ارزیابی کیفیت و مقایسه شواهد برای الکتروشوک درمانی و تحریک مغناطیسی ترانس کرانیال تکراری برای اسکیزوفرنی:متابررسی سیستماتیک
|کد مقاله||سال انتشار||مقاله انگلیسی||ترجمه فارسی||تعداد کلمات|
|34498||2010||10 صفحه PDF||سفارش دهید||محاسبه نشده|
Publisher : Elsevier - Science Direct (الزویر - ساینس دایرکت)
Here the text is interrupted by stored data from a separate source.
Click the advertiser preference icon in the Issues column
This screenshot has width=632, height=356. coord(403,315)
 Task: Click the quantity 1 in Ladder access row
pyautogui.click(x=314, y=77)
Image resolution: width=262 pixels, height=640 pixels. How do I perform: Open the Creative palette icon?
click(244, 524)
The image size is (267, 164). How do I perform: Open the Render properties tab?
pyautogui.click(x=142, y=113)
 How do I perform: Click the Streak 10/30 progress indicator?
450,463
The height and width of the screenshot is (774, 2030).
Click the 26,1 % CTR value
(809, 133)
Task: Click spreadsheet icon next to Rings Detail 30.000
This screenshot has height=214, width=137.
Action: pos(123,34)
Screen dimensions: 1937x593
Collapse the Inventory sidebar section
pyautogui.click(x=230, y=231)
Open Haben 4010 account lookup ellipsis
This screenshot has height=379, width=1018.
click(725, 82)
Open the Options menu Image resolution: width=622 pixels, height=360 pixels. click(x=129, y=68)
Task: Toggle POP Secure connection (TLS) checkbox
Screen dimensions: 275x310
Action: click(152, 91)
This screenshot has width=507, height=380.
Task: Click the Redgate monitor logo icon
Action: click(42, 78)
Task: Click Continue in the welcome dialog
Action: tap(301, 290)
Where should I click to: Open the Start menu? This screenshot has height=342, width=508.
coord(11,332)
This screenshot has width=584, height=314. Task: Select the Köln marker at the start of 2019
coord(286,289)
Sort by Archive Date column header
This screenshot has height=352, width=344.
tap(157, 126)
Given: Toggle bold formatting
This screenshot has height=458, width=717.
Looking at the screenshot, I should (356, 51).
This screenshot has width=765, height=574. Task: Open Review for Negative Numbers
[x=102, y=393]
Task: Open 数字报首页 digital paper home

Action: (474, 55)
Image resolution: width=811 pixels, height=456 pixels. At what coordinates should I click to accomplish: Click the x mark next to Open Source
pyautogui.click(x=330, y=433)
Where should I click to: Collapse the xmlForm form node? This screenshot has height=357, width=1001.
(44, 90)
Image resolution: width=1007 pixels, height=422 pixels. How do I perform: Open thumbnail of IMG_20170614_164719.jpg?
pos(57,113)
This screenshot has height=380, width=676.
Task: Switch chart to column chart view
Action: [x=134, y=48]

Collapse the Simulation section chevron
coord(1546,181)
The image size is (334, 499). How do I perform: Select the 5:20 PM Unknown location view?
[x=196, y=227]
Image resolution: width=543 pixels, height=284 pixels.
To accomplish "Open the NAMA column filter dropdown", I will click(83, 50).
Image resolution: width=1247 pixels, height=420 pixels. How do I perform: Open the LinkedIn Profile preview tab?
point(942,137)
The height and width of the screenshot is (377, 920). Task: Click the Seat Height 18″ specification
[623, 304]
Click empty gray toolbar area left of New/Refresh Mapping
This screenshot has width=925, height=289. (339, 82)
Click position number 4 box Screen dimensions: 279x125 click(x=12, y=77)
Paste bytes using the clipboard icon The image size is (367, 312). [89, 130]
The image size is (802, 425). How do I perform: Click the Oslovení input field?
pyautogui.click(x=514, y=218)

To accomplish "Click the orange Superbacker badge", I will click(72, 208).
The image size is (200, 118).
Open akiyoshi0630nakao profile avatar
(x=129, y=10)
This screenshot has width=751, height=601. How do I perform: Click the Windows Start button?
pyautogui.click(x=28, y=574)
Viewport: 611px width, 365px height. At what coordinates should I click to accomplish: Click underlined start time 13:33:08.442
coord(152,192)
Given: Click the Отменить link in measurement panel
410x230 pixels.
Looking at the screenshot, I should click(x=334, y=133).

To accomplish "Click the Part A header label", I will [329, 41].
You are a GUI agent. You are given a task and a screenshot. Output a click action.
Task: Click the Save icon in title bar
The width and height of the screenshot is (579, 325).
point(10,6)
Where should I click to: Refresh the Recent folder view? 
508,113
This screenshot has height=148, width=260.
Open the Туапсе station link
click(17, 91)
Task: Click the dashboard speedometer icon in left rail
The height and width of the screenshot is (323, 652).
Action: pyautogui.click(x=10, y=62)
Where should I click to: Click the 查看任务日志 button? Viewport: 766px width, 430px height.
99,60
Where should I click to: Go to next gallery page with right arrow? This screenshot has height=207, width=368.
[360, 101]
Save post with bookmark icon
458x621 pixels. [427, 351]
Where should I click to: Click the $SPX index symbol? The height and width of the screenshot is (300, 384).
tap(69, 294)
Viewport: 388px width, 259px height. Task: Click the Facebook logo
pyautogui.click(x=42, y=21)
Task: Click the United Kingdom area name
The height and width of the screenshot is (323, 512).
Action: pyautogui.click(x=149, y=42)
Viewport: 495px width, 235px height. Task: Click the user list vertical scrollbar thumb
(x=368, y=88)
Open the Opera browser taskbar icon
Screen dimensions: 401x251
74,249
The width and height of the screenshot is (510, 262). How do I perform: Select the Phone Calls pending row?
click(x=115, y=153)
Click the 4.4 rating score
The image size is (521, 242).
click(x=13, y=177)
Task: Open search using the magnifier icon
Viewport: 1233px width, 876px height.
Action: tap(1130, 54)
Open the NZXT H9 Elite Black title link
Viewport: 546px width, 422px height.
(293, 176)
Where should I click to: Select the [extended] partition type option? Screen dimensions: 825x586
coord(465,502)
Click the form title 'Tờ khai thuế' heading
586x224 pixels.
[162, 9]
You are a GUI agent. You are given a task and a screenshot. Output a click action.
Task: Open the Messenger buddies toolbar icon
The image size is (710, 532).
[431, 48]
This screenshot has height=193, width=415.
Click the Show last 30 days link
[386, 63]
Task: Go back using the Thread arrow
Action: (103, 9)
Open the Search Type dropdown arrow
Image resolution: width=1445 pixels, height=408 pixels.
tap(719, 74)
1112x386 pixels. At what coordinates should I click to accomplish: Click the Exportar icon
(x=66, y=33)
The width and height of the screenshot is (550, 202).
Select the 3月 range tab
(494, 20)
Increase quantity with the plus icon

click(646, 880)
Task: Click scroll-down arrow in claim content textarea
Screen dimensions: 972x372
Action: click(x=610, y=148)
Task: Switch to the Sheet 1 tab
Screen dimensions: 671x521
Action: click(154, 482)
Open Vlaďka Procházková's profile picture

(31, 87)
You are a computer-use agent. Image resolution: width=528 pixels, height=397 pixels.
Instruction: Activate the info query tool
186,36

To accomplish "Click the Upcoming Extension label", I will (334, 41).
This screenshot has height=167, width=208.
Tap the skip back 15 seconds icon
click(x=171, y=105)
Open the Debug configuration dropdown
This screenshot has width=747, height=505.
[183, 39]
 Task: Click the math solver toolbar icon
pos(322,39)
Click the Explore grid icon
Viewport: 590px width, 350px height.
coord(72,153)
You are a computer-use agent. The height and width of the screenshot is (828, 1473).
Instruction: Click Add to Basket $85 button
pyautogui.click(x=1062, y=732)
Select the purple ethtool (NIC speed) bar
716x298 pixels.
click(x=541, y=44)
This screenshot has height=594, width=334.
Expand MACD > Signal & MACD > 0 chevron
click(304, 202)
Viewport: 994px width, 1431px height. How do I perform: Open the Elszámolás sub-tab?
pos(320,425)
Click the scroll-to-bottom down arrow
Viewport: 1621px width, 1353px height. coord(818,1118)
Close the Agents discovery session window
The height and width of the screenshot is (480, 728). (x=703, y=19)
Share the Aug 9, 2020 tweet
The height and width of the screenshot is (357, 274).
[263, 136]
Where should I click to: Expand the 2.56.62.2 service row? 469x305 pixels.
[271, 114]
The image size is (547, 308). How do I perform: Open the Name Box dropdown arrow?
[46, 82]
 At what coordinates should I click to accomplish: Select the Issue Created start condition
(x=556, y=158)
Journal : Schizophrenia Research, Volume 118, Issues 1–3, May 2010, Pages 201–210
Background Randomized studies directly comparing the effects of electroconvulsive therapy (ECT) and repetitive transcranial magnetic stimulation (rTMS) for depression generally favour ECT. ECT and rTMS have also been investigated for chronic symptoms of schizophrenia although there are no direct comparisons available. Aims We sought to determine the relative benefits and adverse outcomes of ECT and rTMS by comparing effect sizes reported in systematic reviews and to quality assess this evidence using GRADE and QUOROM guidelines. Method Included are systematic reviews with meta-analysis published since 2000, reporting results for people with a diagnosis of schizophrenia, schizoaffective disorder, schizophreniform disorder or first episode schizophrenia. Medline, Embase, CINAHL, Current Contents, PsycINFO and the Cochrane library were searched and hand searching was conducted. Data extraction and quality assessment were completed by two independent reviewers. Results Fifty-three of 58 reviews were excluded as they did not meet inclusion criteria. The remaining five have a low probability of reporting bias and show that high quality evidence suggests a short-term, medium to large treatment effect of rTMS for auditory hallucinations (d = 0.88) but not other symptoms, for people treated with concurrent antipsychotics. For ECT, high quality evidence suggests a short-term small, significant effect for improvement in global symptoms, for people with or without concurrent antipsychotics (RR = 0.76). There is no evidence for longer-term therapeutic or adverse effects of either treatment. Conclusions It is worthwhile considering rTMS in cases where auditory hallucinations have not responded to antipsychotic medications and ECT where overall symptoms have not responded to antipsychotic medications. Gadget timed out while loading
Many people with schizophrenia do not respond adequately to antipsychotic medication for which recourse to adjunctive treatments is a common clinical practice. Two somatic treatments used mainly for depression are electroconvulsive therapy (ECT) and, more recently, repetitive transcranial magnetic stimulation (rTMS). Randomized studies directly comparing the two treatments generally favour ECT for depression (Malhi et al., 2006) and psychotic depression (Rodriguez-Martin et al., 2001). ECT and rTMS have also been investigated for treating chronic symptoms of schizophrenia although there are no direct comparisons between these treatments in this context. In the absence of direct comparisons, the aim of this meta-review is to quality assess the available evidence from systematic reviews with meta-analyses and to compare treatment effect sizes of both benefits and adverse outcomes of ECT and rTMS for schizophrenia.